What felt like a diluted episode of déjà vu, downtown Oakland was again the backdrop of an otherwise peaceful protest — in support of Portland’s "Wall of Moms" — that turned violent when rebels chose to break windows, vandalize buildings, and set fire to the Alameda County Superior Courthouse.
Oakland and its surrounding smaller cities (Berkeley, Richmond, Emeryville) have historically been epicenters of social activism. Just last month alone, during the height of the BLM movement (which, alas, is still carrying on with vigor), hundreds of thousands marched through East Bay streets to demand racial justices, police defunding, and for those responsible for the killings of Breonna Taylor and George Floyd to be held accountable. Saturday evening, a similar, albeit smaller scene played out again in downtown Oakland in solidarity with Portland’s “Wall of Moms”; it crescendoed into a local courthouse being set aflame and other damages being done to nearby businesses.
We continue to ask the crowd to disperse because of an unlawful assembly. Some in the crowd are throwing projectiles and pointing illegal lasers at officers. We are using signs and giving vocal commands to the crowd if the assaults continue chemicals will be deployed. pic.twitter.com/Un1Ndrs0AQ— Oakland Police Dept. (@oaklandpoliceca) July 26, 2020
As reported by KRON4, some 700 or so people marched along the streets of downtown Oakland last night. Many of whom that were present held "BLM" signs and some protected themselves with like-messaged shields, afraid that tear gas canisters and rubber bullets would be used on them.
The protest began earlier in the evening with groups meeting at 7:30 p.m. near the Frank H. Ogawa Plaza at 14th Street and Broadway in Oakland. Organizers of the display included the Bay Area's own Wall of Moms coalition, Refuse Fascism Bay Area, and Vigil for Democracy.
Much like the display in Portland: the local Wall of Moms group encouraged participants to wear bright yellow, bring sunflowers, and don appropriate face coverings — "all must wear masks to prevent the spread of COVID-19."

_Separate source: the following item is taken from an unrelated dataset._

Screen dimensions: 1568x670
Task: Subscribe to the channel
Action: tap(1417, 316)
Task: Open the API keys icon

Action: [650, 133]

It wasn't until after 9:30 p.m. that things began to turn quasi-violent with agitators — though, it remains unclear as to whether or not said aggressors participated in the prior peaceful protests — breaking windows, spray-painting walls, and pushing orange pieces of plastic.
The violence eventually peaked when the Alameda County Superior Court House on 1225 Fallon Street caught on fire; the building was prior vandalized by large amounts of graffiti that included curse words and some slurs.

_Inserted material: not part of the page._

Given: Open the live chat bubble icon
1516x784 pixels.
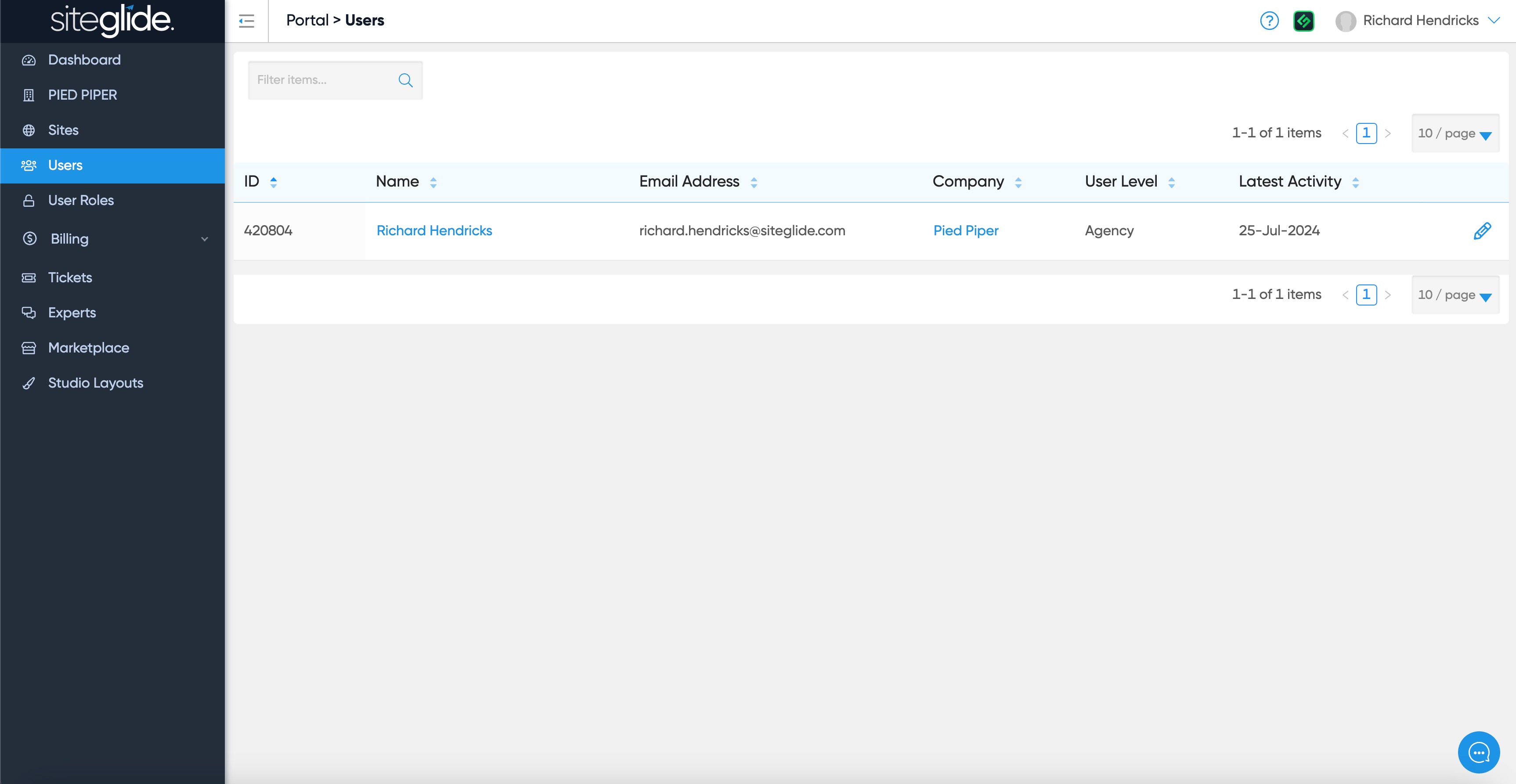Looking at the screenshot, I should coord(1478,752).
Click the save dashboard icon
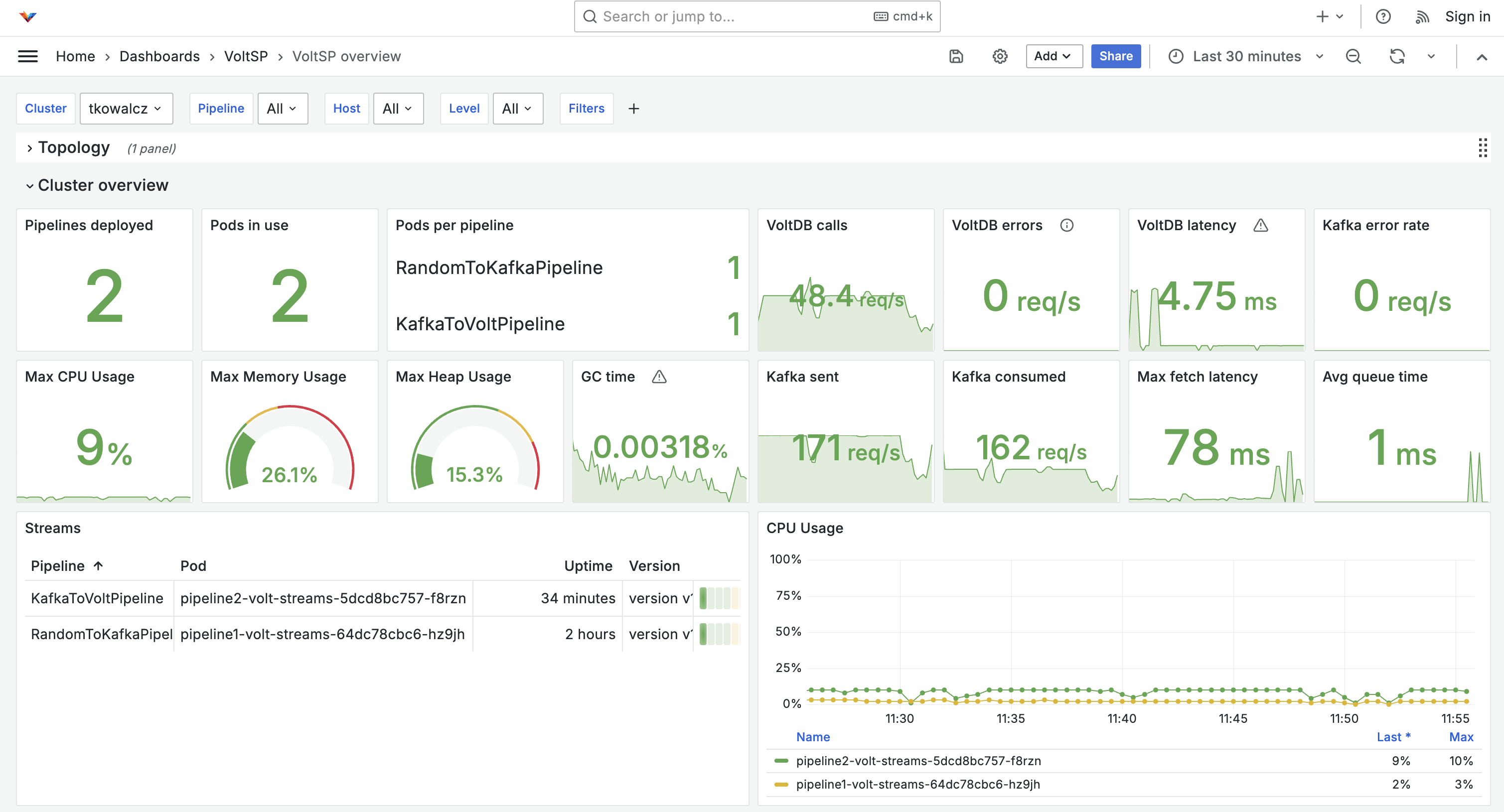The width and height of the screenshot is (1504, 812). tap(956, 57)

lol Oakland goes so hard. they set fire to the courthouse pic.twitter.com/cHv6YCW8FG— Brett (@Relentlessbored) July 26, 2020
"We continue to ask the crowd to disperse because of an unlawful assembly," the Oakland Police Department said in a tweet last night. "Some in the crowd are throwing projectiles and pointing illegal lasers at officers. We are using signs and giving vocal commands to the crowd if the assaults continue chemicals will be deployed."
According to SFGate, Oakland police said they made several arrests Saturday evening... but provided no further details on the matter. There, too, were no immediate reports of injuries to protesters or officers.
A bit after midnight, the large crowds began to subdue and dissipate; only small groups were present after that.
Similar-intended displays have popped up across the country as protesters faced off with U.S. agents deployed at various cities — Chicago, Portland, and soon Seattle — to guard federal courthouses after President Trump sent droves of federal agents across the country to restrain protests that have happened daily since George Floyd's murder in Minneapolis on May 25.